On Tue, 10 Jun 2003 Jill.Ramonsky at Aculab.com wrote:

>
>> -----Original Message-----
>> From: David Honig
>> Sent: Monday, June 09, 2003 6:42 PM
>> To: Jill.Ramonsky at Aculab.com; cryptography at metzdowd.com
>> Subject: Re: Keyservers and Spam
>>
>> Why not publish your key under a bogus name that goes no-where?
>
>The answer is simple. I cannot publish a PGP under a false name, because if
>I did, who would sign it to attest that the genuinely did belong to the
>person to whom it claimed to belong? Would you?
>
>If _anyone_ signed a key with a bogus name on it, and got found out, then
>_their_ credibility as a key-signer would go down the plug-hole, which in
>turn would mean that PGP users would decrease their trust in the key of the
>signer, which in turn would mean that any OTHER key signed by that signer
>would immediately become less trusted.

That is the theory.  In practice, as long as the PGP "web of trust"
depends on connections made through signers not personally known to
the person depending on the security, it hardly works.  There is
very little verification done in the web of trust, not even for
consistency.  There's no way for it to propagate negative information,
(such as Bob's mention of having observed Alice verifying keys to
people not known to her) nor, where nyms are easy to come by, any
way for negative information to attach to a given person.

In order for the web of trust to work, it would have to be better
for your trust profile to be a known spammer and fraudster than to
be an unknown person.  Because as long as known spammers and fraudsters
can become unknown people just by grabbing another nym, there's no
difference.

I don't particularly like the commercial certs, but the thousand
bucks or so ought to serve as a "bond", in that if people untrust
the keys, there is real value that will be lost.  That makes it
require some expenditure of resources to grab a new nym.  However,
even when provoked - even when root certs have been **SOLD** -
people still don't untrust them, because the news of the compromise
doesn't propagate around triggering revokes on individual systems.


>I, personally, would never sign a bogus key. If I ever did find someone who
>was prepared to sign a bogus key (including one which was created by me),
>then MY trust in THEM would immediately drop to zero. And what good to me is
>a key which is signed by someone whose authentication credentials I don't
>trust?
>
>If we allow this, then the entire web-of-trust disintegrates.

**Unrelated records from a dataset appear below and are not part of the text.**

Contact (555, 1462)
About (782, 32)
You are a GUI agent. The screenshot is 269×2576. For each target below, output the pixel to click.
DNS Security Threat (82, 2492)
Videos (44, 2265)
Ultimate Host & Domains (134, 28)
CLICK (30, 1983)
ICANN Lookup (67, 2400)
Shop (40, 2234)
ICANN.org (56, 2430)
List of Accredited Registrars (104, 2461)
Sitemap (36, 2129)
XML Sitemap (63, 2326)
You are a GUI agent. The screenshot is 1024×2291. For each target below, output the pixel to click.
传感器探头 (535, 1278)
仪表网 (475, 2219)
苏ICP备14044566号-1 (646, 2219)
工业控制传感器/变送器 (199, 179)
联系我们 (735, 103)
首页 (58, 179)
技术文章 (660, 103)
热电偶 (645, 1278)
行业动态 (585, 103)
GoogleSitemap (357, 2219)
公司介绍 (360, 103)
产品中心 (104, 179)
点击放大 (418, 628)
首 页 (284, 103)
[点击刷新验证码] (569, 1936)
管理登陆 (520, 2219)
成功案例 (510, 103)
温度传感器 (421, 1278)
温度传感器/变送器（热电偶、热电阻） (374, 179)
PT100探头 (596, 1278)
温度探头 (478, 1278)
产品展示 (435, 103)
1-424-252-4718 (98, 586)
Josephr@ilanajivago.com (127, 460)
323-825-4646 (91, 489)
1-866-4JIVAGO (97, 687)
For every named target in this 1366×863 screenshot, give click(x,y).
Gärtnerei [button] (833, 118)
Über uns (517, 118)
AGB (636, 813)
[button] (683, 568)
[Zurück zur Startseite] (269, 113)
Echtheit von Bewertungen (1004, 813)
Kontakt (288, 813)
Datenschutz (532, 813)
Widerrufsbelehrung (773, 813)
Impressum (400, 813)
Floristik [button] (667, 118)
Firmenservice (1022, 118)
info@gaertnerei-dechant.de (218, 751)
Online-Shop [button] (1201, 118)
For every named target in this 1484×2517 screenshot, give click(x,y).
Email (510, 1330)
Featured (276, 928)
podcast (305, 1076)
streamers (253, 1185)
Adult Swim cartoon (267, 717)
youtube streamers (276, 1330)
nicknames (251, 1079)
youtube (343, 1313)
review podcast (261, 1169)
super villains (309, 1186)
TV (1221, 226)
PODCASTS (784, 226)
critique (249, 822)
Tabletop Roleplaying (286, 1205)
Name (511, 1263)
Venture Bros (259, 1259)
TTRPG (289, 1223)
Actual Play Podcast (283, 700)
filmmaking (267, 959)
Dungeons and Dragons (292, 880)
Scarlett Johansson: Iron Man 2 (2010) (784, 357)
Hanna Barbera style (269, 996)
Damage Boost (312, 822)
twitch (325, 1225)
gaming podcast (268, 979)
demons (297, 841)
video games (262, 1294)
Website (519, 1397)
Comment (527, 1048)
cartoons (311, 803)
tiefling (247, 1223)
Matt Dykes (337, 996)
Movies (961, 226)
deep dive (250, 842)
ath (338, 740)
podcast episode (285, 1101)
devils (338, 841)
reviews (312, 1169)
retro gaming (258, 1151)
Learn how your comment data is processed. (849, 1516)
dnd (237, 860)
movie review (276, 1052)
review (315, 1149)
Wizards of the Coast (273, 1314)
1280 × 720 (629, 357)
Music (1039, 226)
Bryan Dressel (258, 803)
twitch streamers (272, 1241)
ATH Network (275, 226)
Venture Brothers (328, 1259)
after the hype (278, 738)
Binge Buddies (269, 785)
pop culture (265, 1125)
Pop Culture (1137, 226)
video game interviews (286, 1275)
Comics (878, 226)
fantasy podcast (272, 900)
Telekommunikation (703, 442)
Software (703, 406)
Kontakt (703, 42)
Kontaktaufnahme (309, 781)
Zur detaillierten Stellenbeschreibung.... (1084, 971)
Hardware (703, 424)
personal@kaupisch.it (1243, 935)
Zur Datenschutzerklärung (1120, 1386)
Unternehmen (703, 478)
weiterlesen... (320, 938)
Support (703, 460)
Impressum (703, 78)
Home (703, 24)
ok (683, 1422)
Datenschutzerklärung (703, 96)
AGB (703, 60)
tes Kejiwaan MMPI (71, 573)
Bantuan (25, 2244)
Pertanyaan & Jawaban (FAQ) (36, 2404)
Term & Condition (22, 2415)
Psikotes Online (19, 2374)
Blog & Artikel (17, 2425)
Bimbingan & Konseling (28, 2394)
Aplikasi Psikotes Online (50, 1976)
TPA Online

I consider it to have already disintegrated, long ago.  Trust extended
to unkown people is a bogus concept.

>So ... if you believe (as I do) that a PGP key is untrustworthy unless there
>is a chain of signers reaching from you to it, matching the settings in your
>PGP configuration file, then posting a bogus key becomes completely
>pointless.
>
>On the other hand ... if the key is NOT bogus, then it has my real name on
>it, and the spam problem remains.

It's worthwhile, in some sense, to attach a key to a nym.  It doesn't mean
the key is bogus, it just means it's a nym instead of a name.  When I
correspond with entities known to my mailbox as "Madame Ovary" and
"Guadalupe de Loop"  it's not because I believe that those are their actual
names.  However, there is a certain level of trust, because I've been
corresponding with these entities for over ten years.  They are no longer
"unknown people" to me, regardless of the fact that I couldn't link either
of them to a particular email address, a legal name, or a photo.  Would I
sign Madame O's key, attesting that he/she/they/it are/is a persistent
pseudonymous entity known to me more than ten years and never observed to
be part of a scam or fraud?  Yes, I would. Would that be meaningful to anyone
else?  I dunno.

>I have seen very little discussion of this point, anywhere. The few replies
>I have had to my original question suggest that there simply _is_ no
>solution, except live with it. Either don't publish your key (which means
>that no-one can find your key even if they have a priori knowledge of your
>email address), or do (and accept the price in spam). This seems to be the
>reality of how it is. This being the case, I am now starting to wonder if it
>might be time to invent a new PGP keyserver protocol which addresses this
>issue. Keyservers could then start to implement the new protocol, and, in
>time, the problem would be solved. Does this make sense? Is this reasonable?

It's actually not too difficult.  If keys were stored by a one-way hash on
the email address, rather than by the address, there'd be no need for the
keyserver to even know the email addresses.  You'd query it by sending it
the hash of the email address, and it would respond by sending you the
associated key.

You could prevent keyservers from being used for address verification
with a "blind query" where the Keyserver sends back a key whether or
not there is a key for that address.  The "key" would be pseudorandom
bits based on the query if the address is not listed, or the actual
key if it is.  Then there'd be no way for someone to obtain or verify
an email address from a keyserver, but they could still use the email
address to get the key, if it existed, from the keyserver.  The
downside would be that you'd run the risk of sending encrypted mail to
someone with no key, but that doesn't cause too much of a problem.